Girard é doutor em hidrologia pela Université du Québec, no Canadá e
autor de um artigo assinado com mais 41 pesquisadores do Brasil, Alemanha,
Reino Unido e Estados Unidos, publicado na revista Science of the Total Environment, com o título “O fim
de todo um bioma? O Pantanal, a mais vasta terra alagável do mundo, está sendo
ameaçada por um projeto de hidrovia cuja capacidade para suportar tráfego em
larga escala de maneira sustentável é incerta”.
O estudo aponta a função das rochas no fundo do rio, que atuam como
barragens e garantem a cheia da parte norte da hidrovia, principal responsável
pela inundação do bioma. “O Pantanal alaga porque todo esse trecho que vai até
o rio Apa é uma planície. Então, a água escoa devagar, porque é plano (…) E
também tem alguns afloramentos rochosos dentro do leito do rio que dificultam o
escoamento da água”, explica o professor. Assim, o Tramo Sul, onde serão
realizadas as obras, influencia no ritmo de cheias e secas do Tramo Norte.
Girard indica que, sem estudos de modelagem que simulem os impactos, não
é possível garantir a manutenção do fluxo das águas. A Antaq informa que foram
realizados testes de modelagem para investigar o impacto do derrocamento no rio
Paraguai, mas os estudos são de acesso restrito.
“A gente sabe que qualquer
intervenção nesse sentido, pode gerar impactos que talvez o bioma responda de
alguma forma que a gente não tenha muito controle sobre a situação”, afirma
Eduardo Rosa, pesquisador da plataforma MapBiomas.
De acordo com o EVTEA, o Tramo Sul é muito importante para as
exportações e importações brasileiras. “Este segmento do rio é essencial para o
transporte de minérios, produtos agrícolas e grãos do Centro-Oeste do Brasil.
Especificamente, identifica-se o minério de ferro como a principal carga
movimentada”, informa o documento.
A hidrovia servirá, principalmente, para o transporte de minério de
ferro brasileiro que, de acordo com a projeção da Antaq, corresponderá a mais
de 77% da carga escoada.

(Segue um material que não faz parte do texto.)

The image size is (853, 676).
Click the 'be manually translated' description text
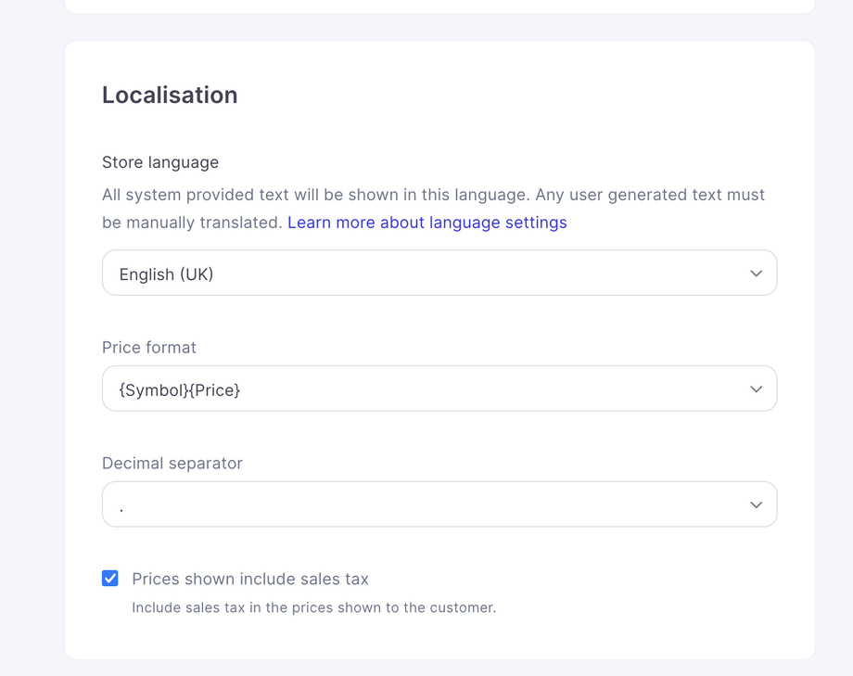[x=192, y=223]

A maior parte desse minério terá origem no município
de Corumbá. Em segundo lugar, está a soja brasileira com origem no Mato Grosso
(7,4%) e a soja boliviana (6,9%).
<><> Mais seco, Pantanal é mais suscetível a incêndios
De acordo com Rosa, a última grande cheia do Pantanal, registrada em
2018, indicou uma mudança no fluxo de água no bioma. “O bioma alagou uma menor
área e foi um pulso de inundação mais rápido”, diz.
Informações da plataforma MapBiomas, que usa dados captados por
satélites para fazer as análises, indicam que 2023 foi 38% mais seco que 2018.
Os estudos, resultantes de monitoramento do bioma desde 1985, mostram
uma mudança no padrão de secas e cheias no Pantanal. “A água que fica no bioma
no período de seca está diminuindo muito também”, alerta Rosa. “E outra coisa
importante que a gente entenda, é que esse pulso de inundação está completamente
ligado ao rio Paraguai”, diz.
A seca no Pantanal tem uma consequência trágica: o aumento dos incêndios no bioma. Em 2024, Corumbá – ponto inicial do Tramo Sul da hidrovia do rio
Paraguai – foi o segundo município mais devastado pelo fogo, ficando atrás
apenas de São Félix do Xingu (PA). “A gente não consegue produzir nada na
aldeia, porque tá seco. Tudo que você planta, morre”, relatou o cacique Negré,
do povo Guató, em uma reportagem publicada pelo
Brasil de Fato em outubro de 2024.
Na audiência pública realizada no início de fevereiro, não havia
representantes dos povos indígenas e
ribeirinhos do Pantanal, que serão impactados pelas
obras e pelo aumento do tráfego de grandes embarcações na hidrovia.
“Não é que nós sejamos contra o progresso, o desenvolvimento econômico”,
explica Oliveira, que publicou os primeiros estudos sobre os impactos da
hidrovia na década de 90. “Acontece que esse debate é como você pegar uma
galinha que bota ovos de ouro e, ao invés de você tratá-la bem e preservá-la,
mata o animal e abre a barriga dela para ver o que tem dentro. É o que estão
fazendo com o Pantanal”, lamenta.
<><> Sobre a consulta pública
A Antaq abriu período de consulta pública para receber contribuições
para o aprimoramento dos documentos e da modelagem proposta para a concessão da
hidrovia do rio Paraguai. Qualquer pessoa, empresa ou entidade pode participar
do processo, que é realizado on-line, por meio de preenchimento de formulário
disponível neste link. A consulta pública vai até o dia 10 de março de 2025.